• _Problem requirements_:
Answer these questions from the reader comments on the British Council in Russia.
1. What name is given in parentheses for the Moscow suburbs where Russian businessmen buy expensive houses?
2. What kind of body does one commenter say the British Council is, instead of being part of the British Embassy or Consulate?
3. According to the same commenter, what does Russia want the British Council to register as?

BC senior management refers to some mainframe agreement as a basis for their activity. It is common sence if you refer to some cornerstone document to cite it in support of your say. But nothing of the kind from those talking heads. Instead histeria 'they want to close us down'
Let BC work in Russia, but all BC merits do not give BC any immunity from law or legal requirements.
It is common sense also instead of making up stories to sort out all legal formalities and keep on working in Russia. Thanks.
Vladimir (not-Putin)
Vladimir, Moscow, Russia
Both the author of this article and the first person to comment on it seem to be swallowing more propaganda than is healthy. The bottom line is that we have Berezovsky and others whom the Russians have wanted extradited for years. We cannot expect Lugovoy or any other favours if we want things to happen one way.
Nadya, we do not want the imperial past. Thatâs rubbish your government is talking. My government says that you want the Stalinist past, which is also rubbish. I lived in Moscow for two years and that couldn't be further from the truth.
Both sides have acted in a pathetic way on this issue. Wrongs have been done in London and in Moscow and it is high time to forget the petty squabbles and stop trying to play the biggest boy in the playground. For once.
Mike, Bristol, England,
Nadya believes Russians do not want anything to do with England.
------- No, she does't.
So why are Russian businessmen stuffing their children into English independent boarding schools? And buying up expensive English houses and spending vast sums of money in England's capital city?
------- Why not? They have money, they spend it the way they like. By the way, they also buy even more expensive houses in Moscow and the suburbs ("rublevka").
The most curios thing about this BC case - the influence, that MI6 has in the British Government. Looks like our "siloviki" are just kids..
First MI6 took an unhappy russian guy from FSB, no money, no education, and the Government gave him British citizenship. Oops! Then the guy dies - all of a sudden - and neither MI6, nor the police knows the reason. And then they produced "the letter" (has anyone seen it?) blaming "russian athorities" of his death and provoked a diplomatic scandal, which covered also cultural relationships! Well done!
Alexey, Moscow,
The question whether or not the British Council is beneficial for Russia is completely irrelevant. The fact is that Brithish Council is NOT a part of British Embassy or Consulate, it is non-departanmental public body, i.e. it's a separate entity. Therefore it should not work in Russia on the same legal basis as foreign Embassy or Consulate at least not until it's relationship to them and it's appropriate legal status is clarified.
And Moscow never stated that it wants British Council to shut down completely, Russia merely wants it to properly register as NCO and operate according to Russian law. And again, it is completely irrelevant wether or not this demand is made out of some nefarious intent on part of Kremlin. The fact is that such demand is perfectly legitimate - any country has undeniable right to enforce it's law on it's territory. And Britain's blunt refusal to do so is nothing more but deliberate attempt to provoke large-scale scandal and denigrate Russian authorities
Muslim, Mosow, Russia
Nadya believes Russians do not want anything to do with England.

• _Records_:
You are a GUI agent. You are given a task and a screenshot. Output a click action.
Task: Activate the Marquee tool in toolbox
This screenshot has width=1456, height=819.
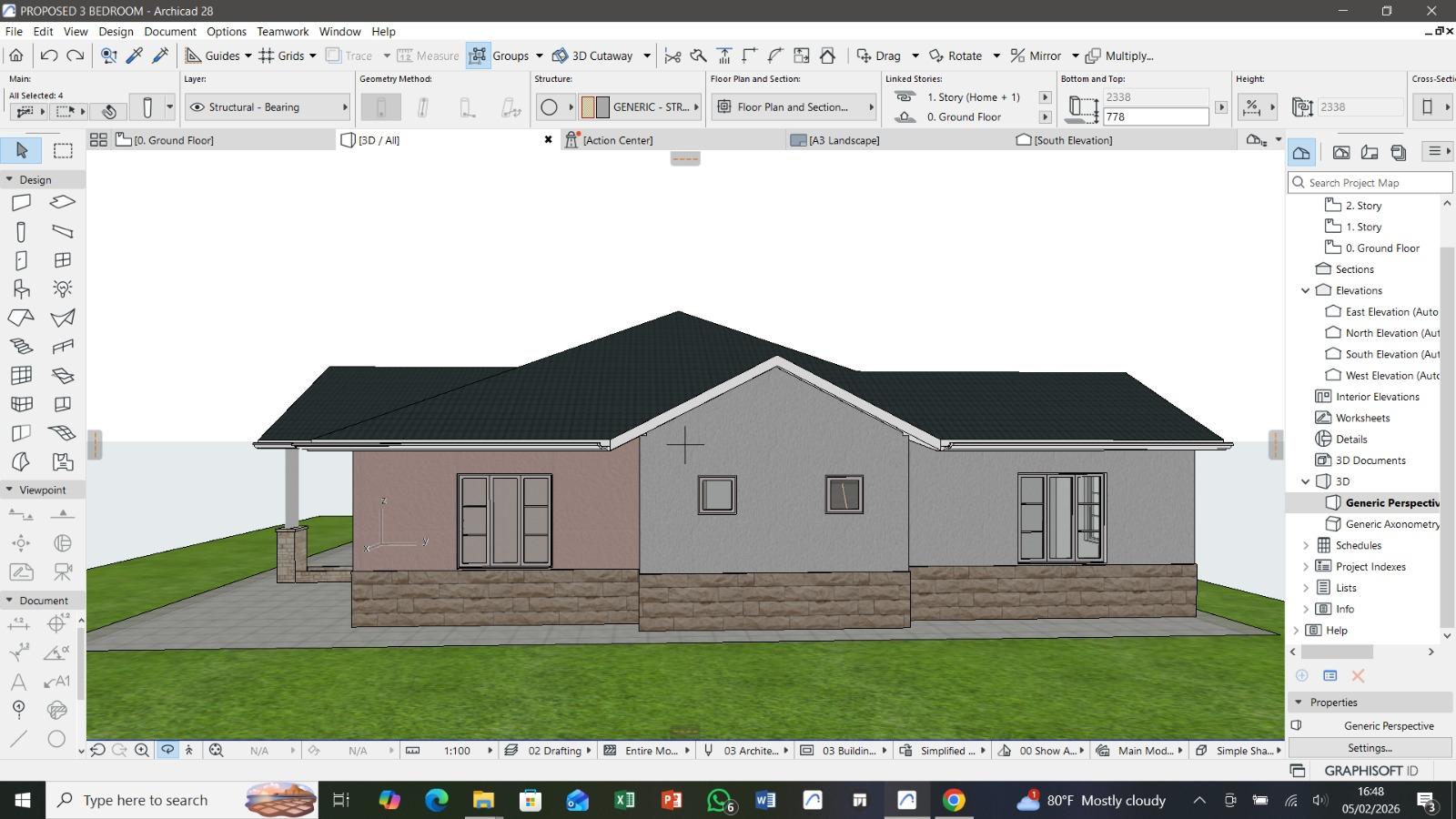[x=63, y=150]
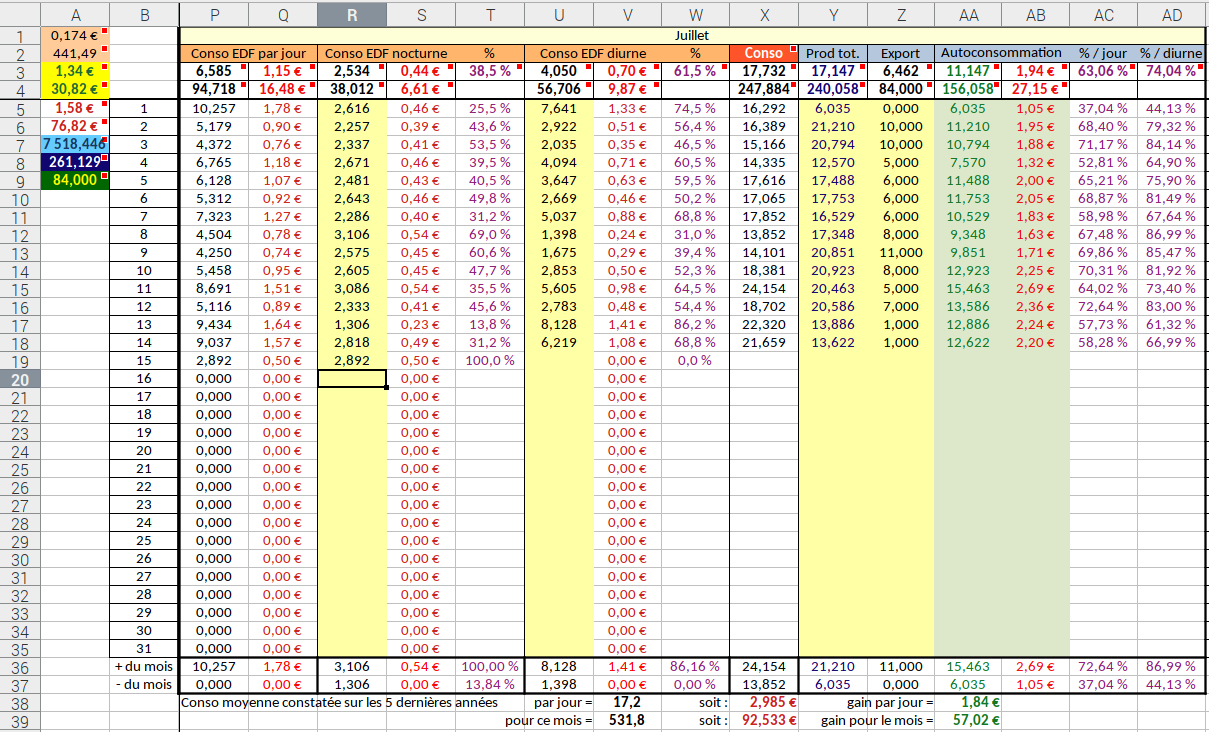Click the Export header cell
This screenshot has height=732, width=1209.
coord(900,53)
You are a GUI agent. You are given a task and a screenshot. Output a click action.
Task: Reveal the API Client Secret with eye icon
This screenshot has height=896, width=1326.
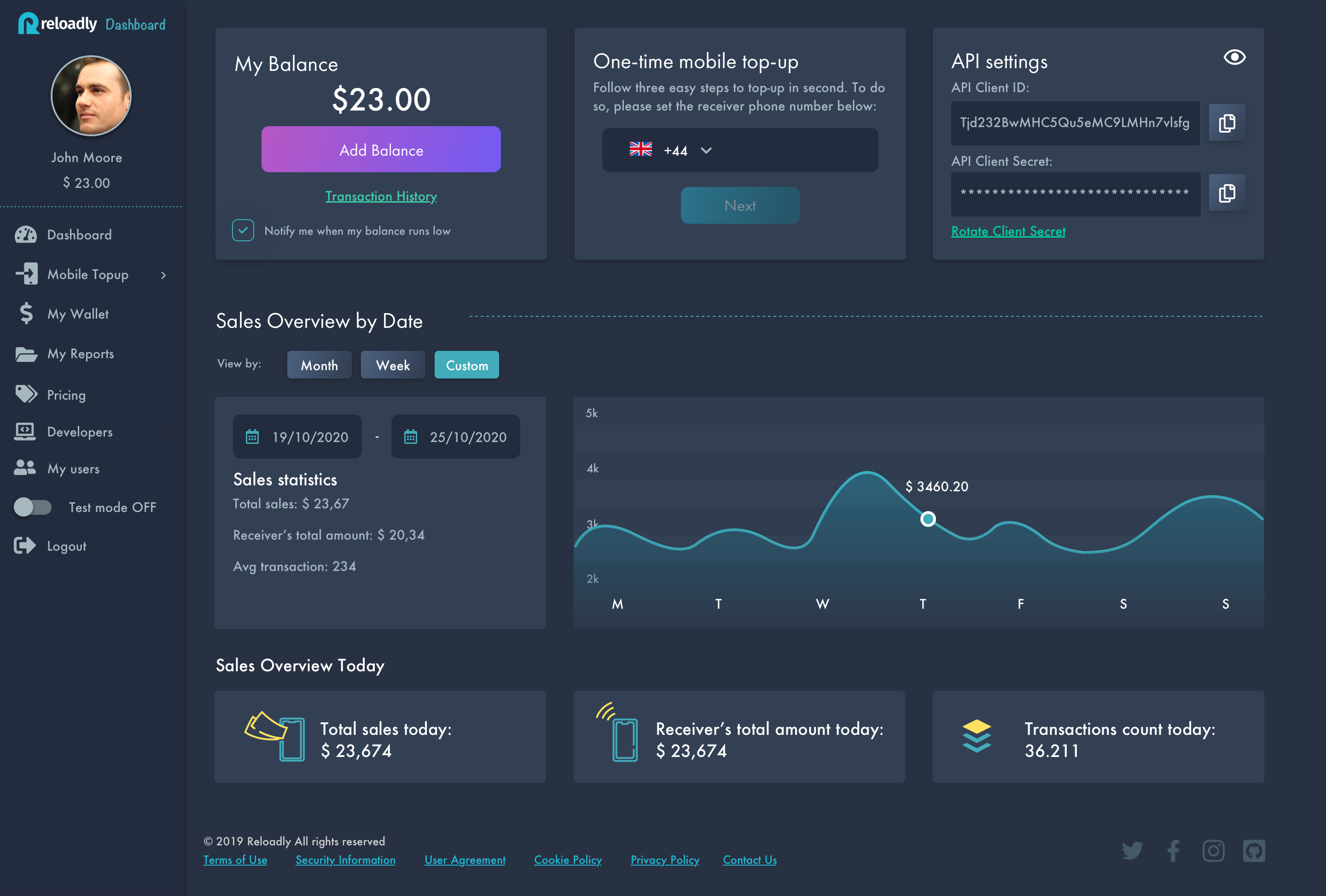[x=1234, y=57]
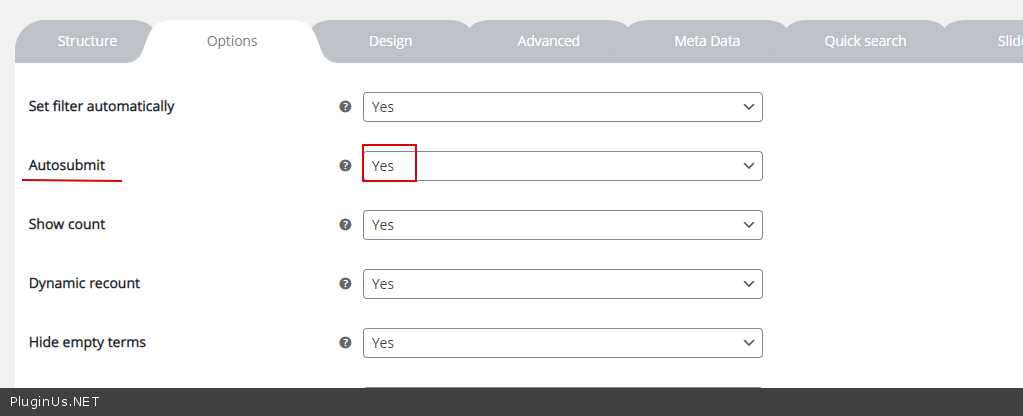1023x416 pixels.
Task: Expand the Dynamic recount dropdown
Action: (562, 284)
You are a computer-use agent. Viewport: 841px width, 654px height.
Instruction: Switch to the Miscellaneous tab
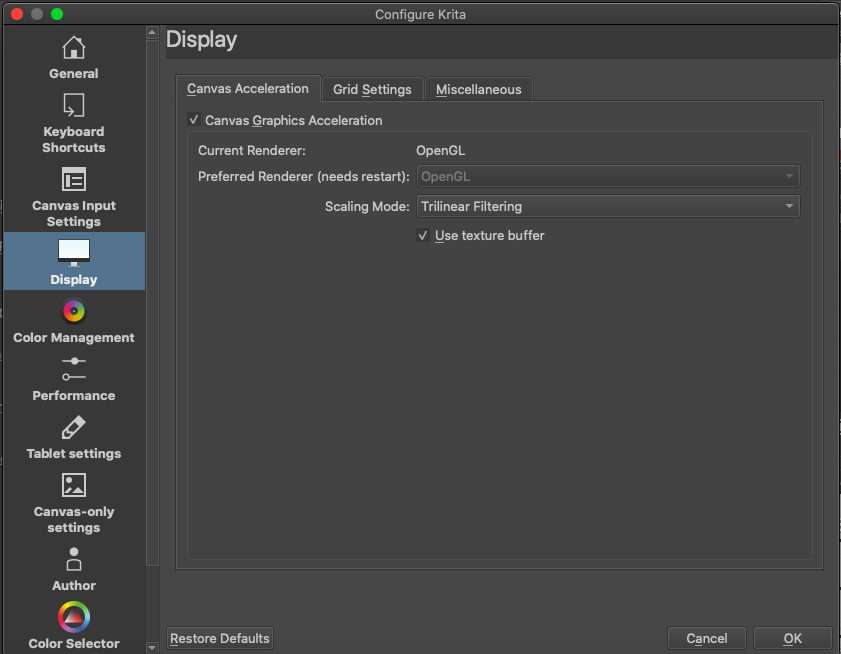click(x=478, y=90)
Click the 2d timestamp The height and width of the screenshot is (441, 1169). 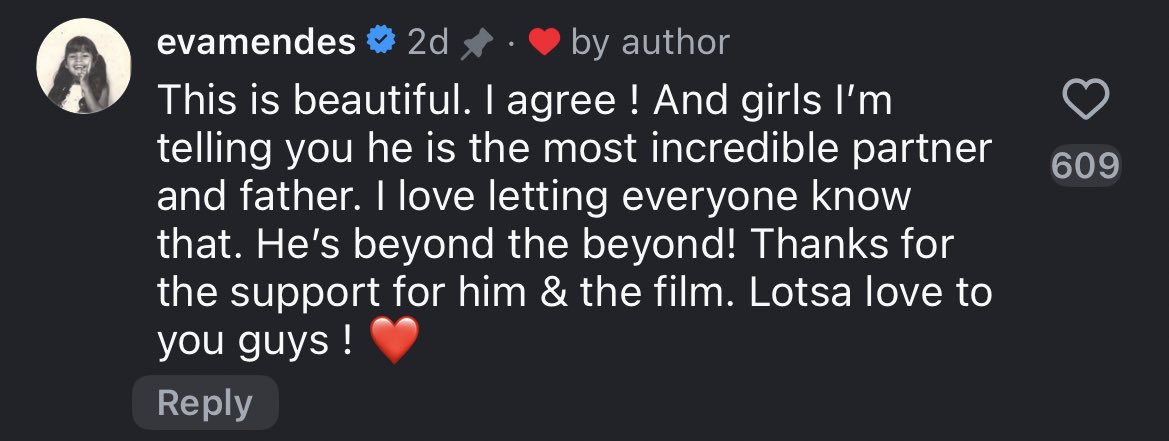(x=428, y=42)
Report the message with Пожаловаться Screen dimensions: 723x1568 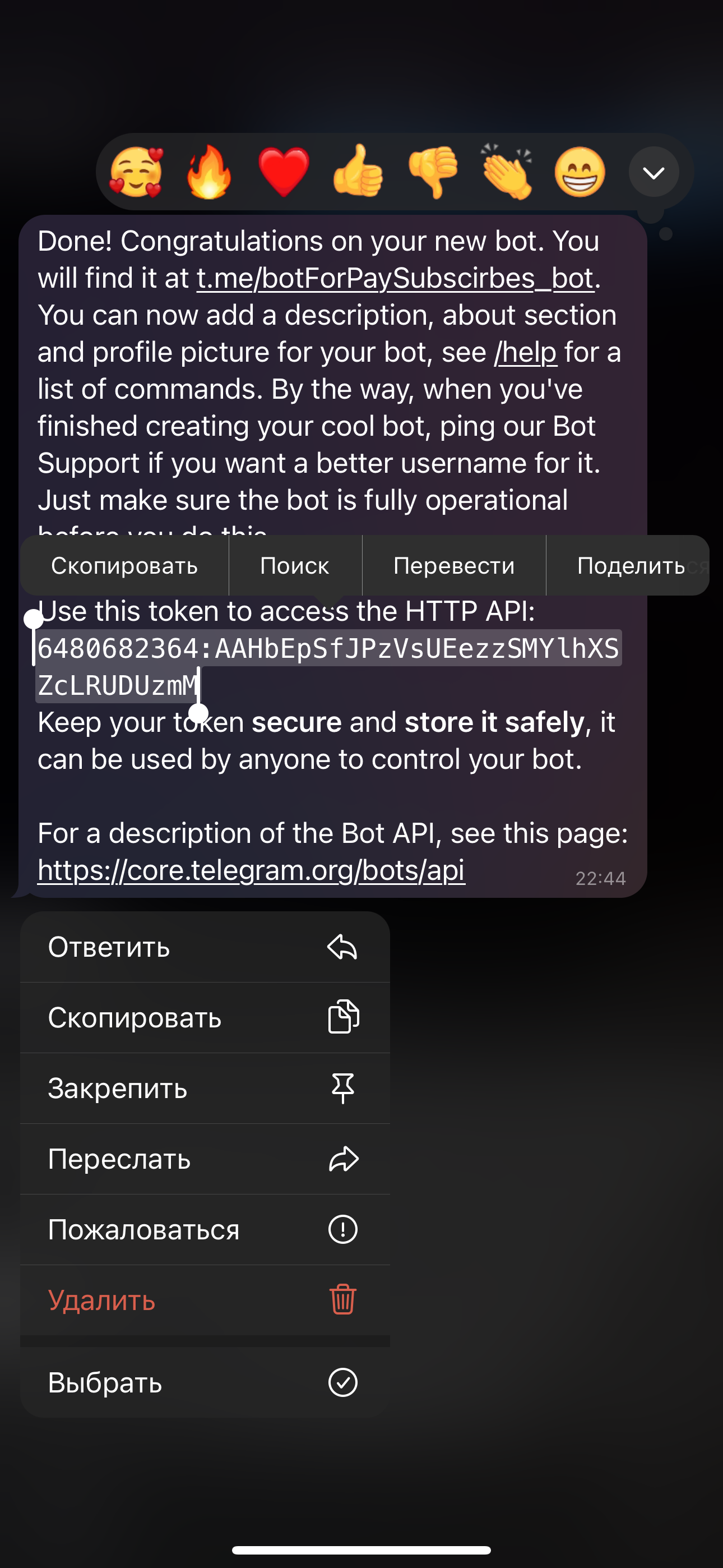(205, 1230)
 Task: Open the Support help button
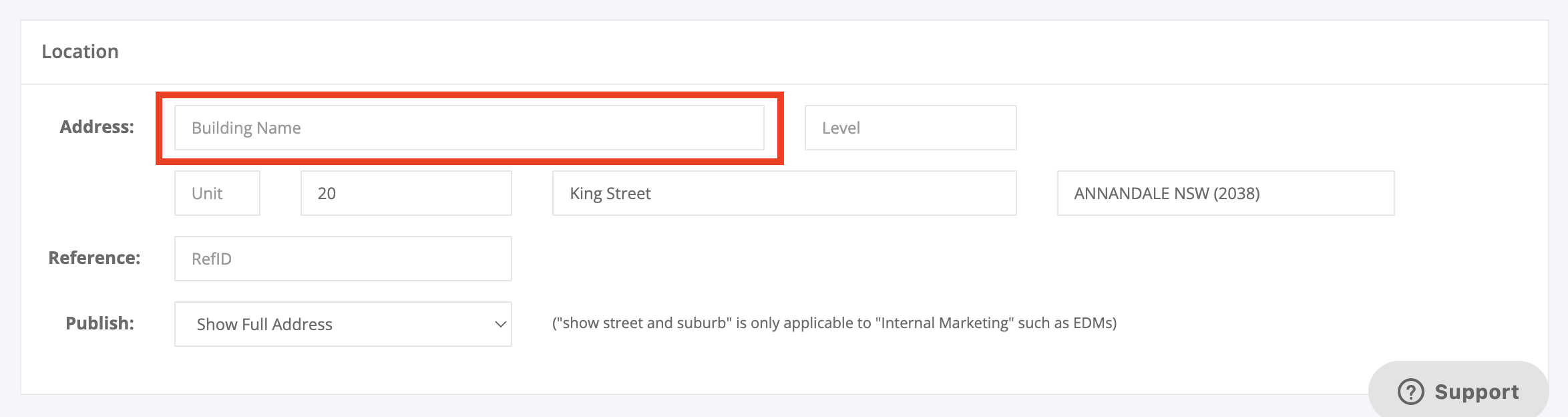1458,390
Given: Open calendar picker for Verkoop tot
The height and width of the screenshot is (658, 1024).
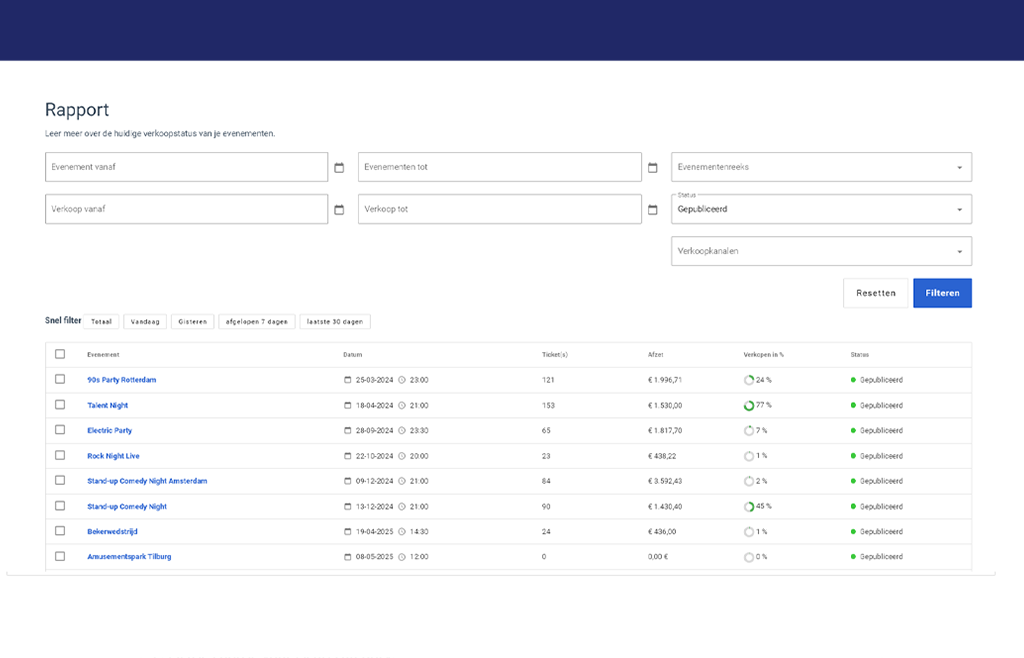Looking at the screenshot, I should pos(652,210).
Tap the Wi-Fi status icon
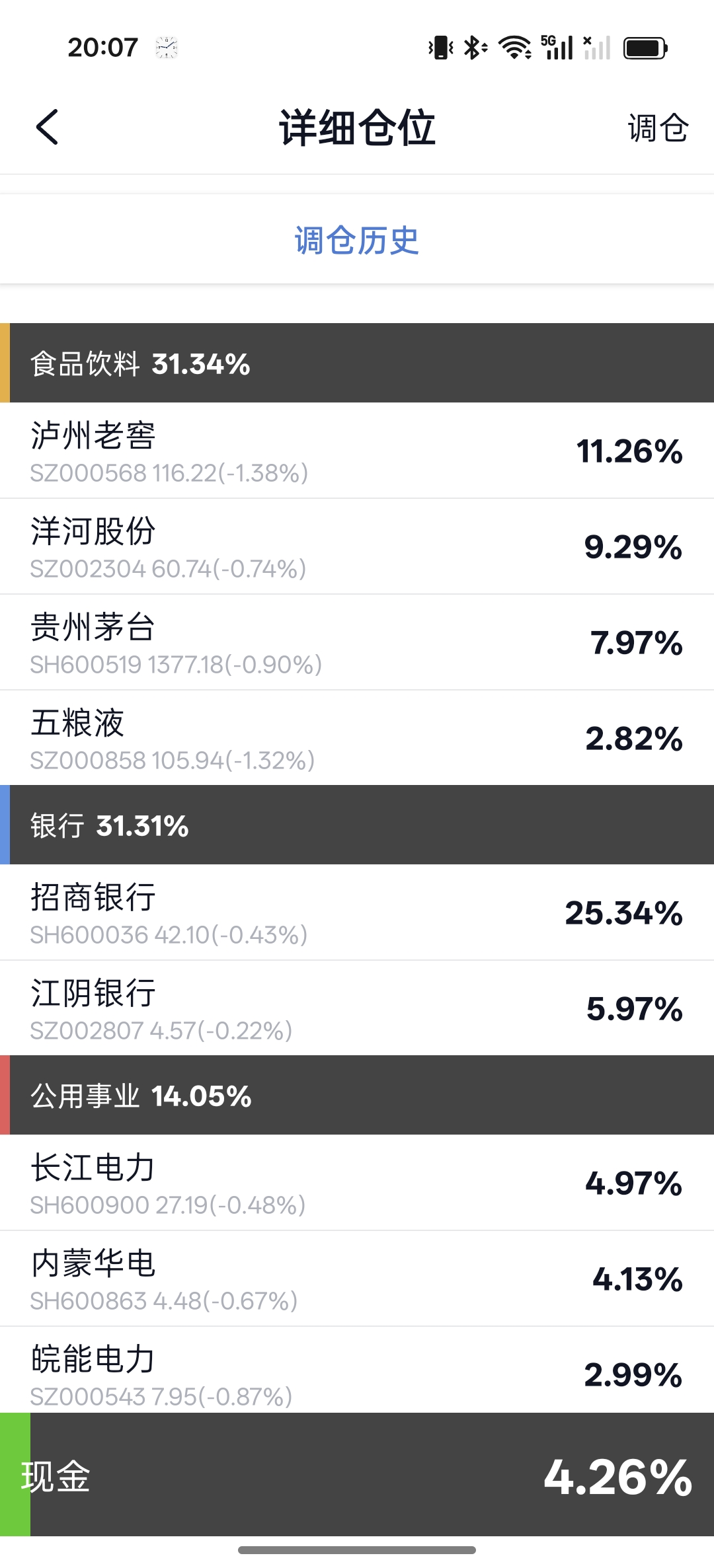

• _Finished answer_:
1. "Rublevka."
2. A non-departmental public body, a separate entity.
3. An NCO.